My ministry partner and I were both on the same page theologically. We just had different approaches to church leadership. We existed and ministered in that tension for the first half of our ministry together, eventually becoming co-pastors. He was the dreamer, and I was the schemer. He was the gifted visionary leader, full of ideas and dreams. I was the gifted administrator leader who made the vision come alive. The book of Proverbs says: “A plan in the heart of a man is like deep waters, but a man of understanding draws it out” (20:5 NASB). We were a good team. He was the man with a plan in his heart, and I was the man of understanding who drew it out. Together we worked hard at envisioning, growing, and maturing our fledgling church.
We were both young and highly motivated but not well-equipped, practically or emotionally. We found it hard to agree on how to get to where we both knew we wanted to go. Our personal differences were significant. We could not seem to get on the same page. Sometimes it seemed like we weren’t even reading the same book! We disagreed on nearly everything of importance to forming a new church – our personal leadership styles, dealing with staff relationships and conflicts, how to form a spiritual leadership team to oversee the church, and even how to include women in ministry. But, despite our conflicts and our lack of experience, the church grew. People began attending seemingly out of nowhere. Through no particular expert leadership on our part, our church blossomed from thirteen people meeting in a living room to more than nine hundred worshippers in just six and a half years.
And then it happened. Life got very messy. I felt like I had been the “pooper scooper” in the parade cleaning up leadership and administrative messes after my fellow-pastor for nearly seven years. Then that “poop hit the fan.” And because I had stuffed my feelings all that time, I had become very unhealthy. It not only took its toll on me emotionally – but physically, socially and spiritually. I was a “sick puppy” – and it showed in my ministry and personal life.
Eventually I went to therapy and got some much-needed perspective and help. Through some very intense counsel I discovered the source of my emotional sickness and how it had affected my relationships and my ministry. It took some time, but eventually I was able to emerge a much healthier person and much more effective in ministry.

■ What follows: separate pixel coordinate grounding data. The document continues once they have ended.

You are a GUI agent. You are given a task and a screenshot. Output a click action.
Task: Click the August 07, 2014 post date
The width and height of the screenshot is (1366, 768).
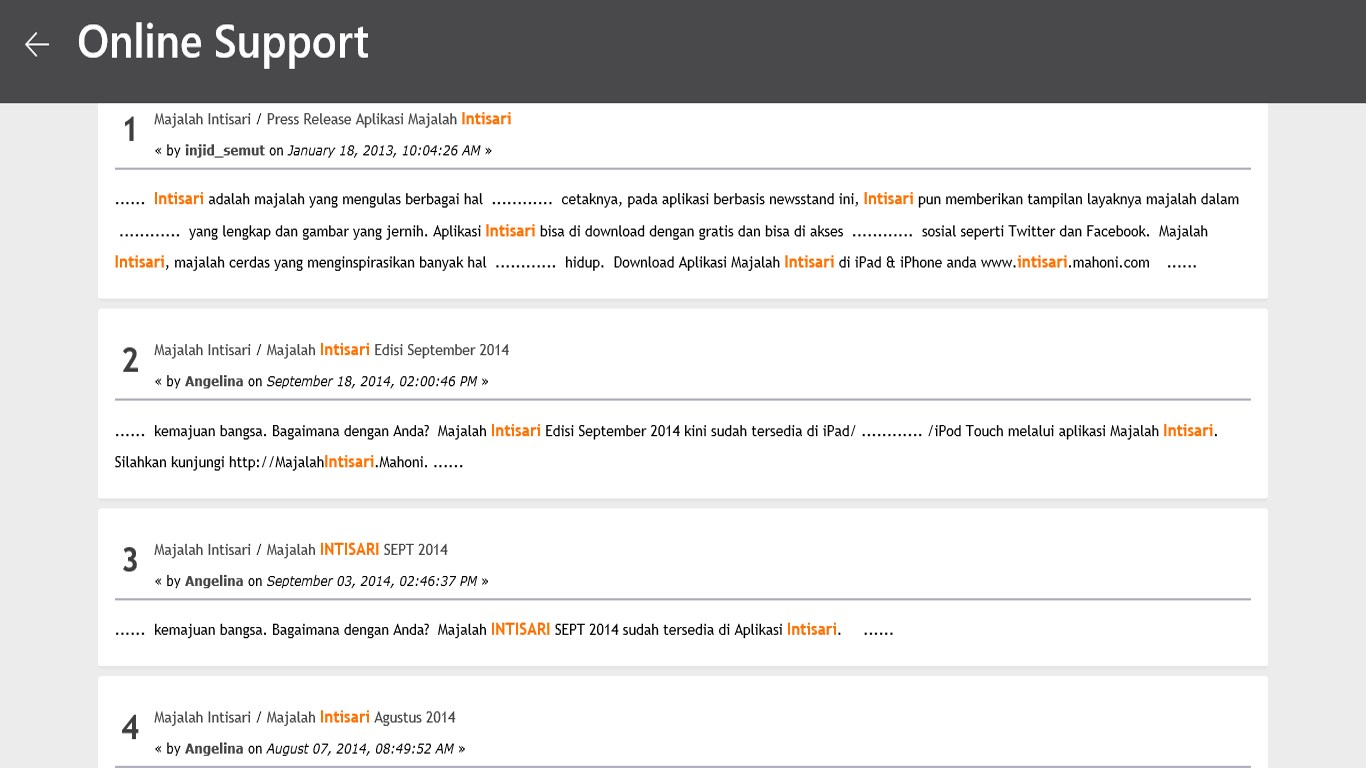(360, 749)
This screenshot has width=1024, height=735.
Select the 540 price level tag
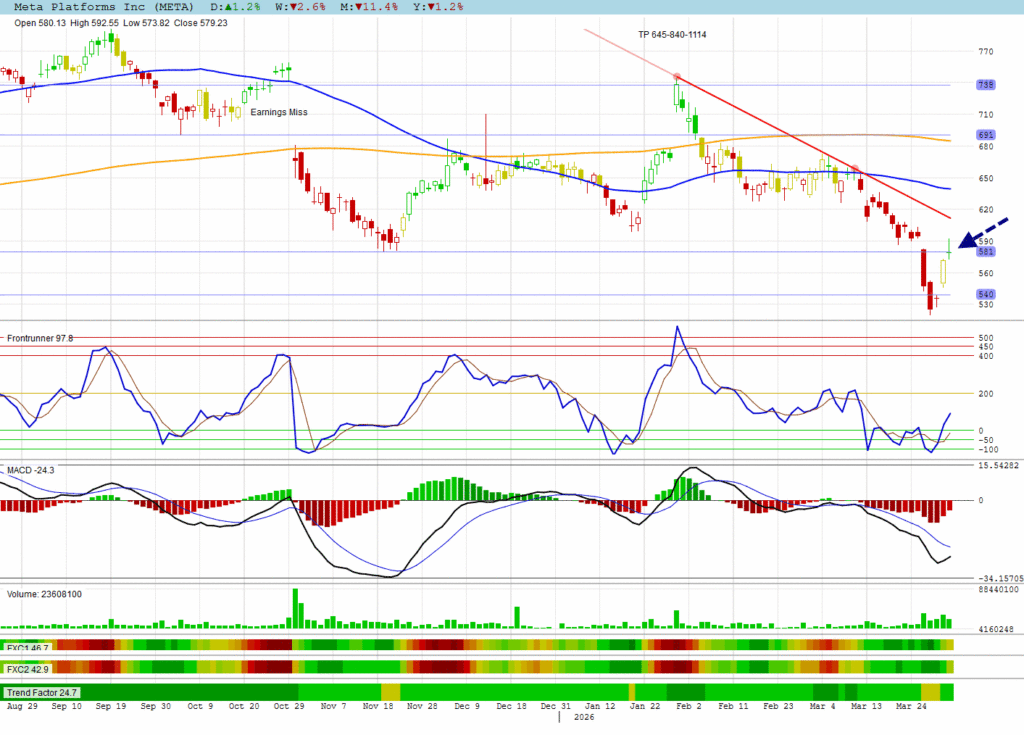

How did I “get better”? Through practicing forbearance. By developing the right perspective toward my fellow pastor (“make allowances for each other’s faults…”), patiently and consistently forgiving my brother who offended me (“…forgive anyone who offends you…”), and persistently persuading him with an understanding heart (“by forbearance a ruler may be persuaded, and a soft tongue breaks bones”).
It was in the context of forbearance that I discovered the value of openness and honesty, forgiveness and patience, and spiritual accountability. My brother and I had meetings long into the night where we prayed, argued, and challenged each other into spiritual and emotional maturity. Then we forgave and prayed for each other again. But we never gave up on each other.
It was painful but fruitful. It was confrontational but comforting. And it was gut-wrenching but glorious. It forced us to become mature men who wanted to be godly leaders, husbands, and fathers. We became a team of brothers in Christ who loved each other like we loved ourselves. And we served together in emotional and spiritual harmony for eight more years, until God led us in different directions.
There are so many benefits to sharing biblical forbearance, not the least of which is the energy you get from mutual encouragement, the honesty you experience from mutual accountability, and the joy of realizing you’re becoming all that you know God wants you to be.
Make biblical forbearance a consistent part of your spiritual life.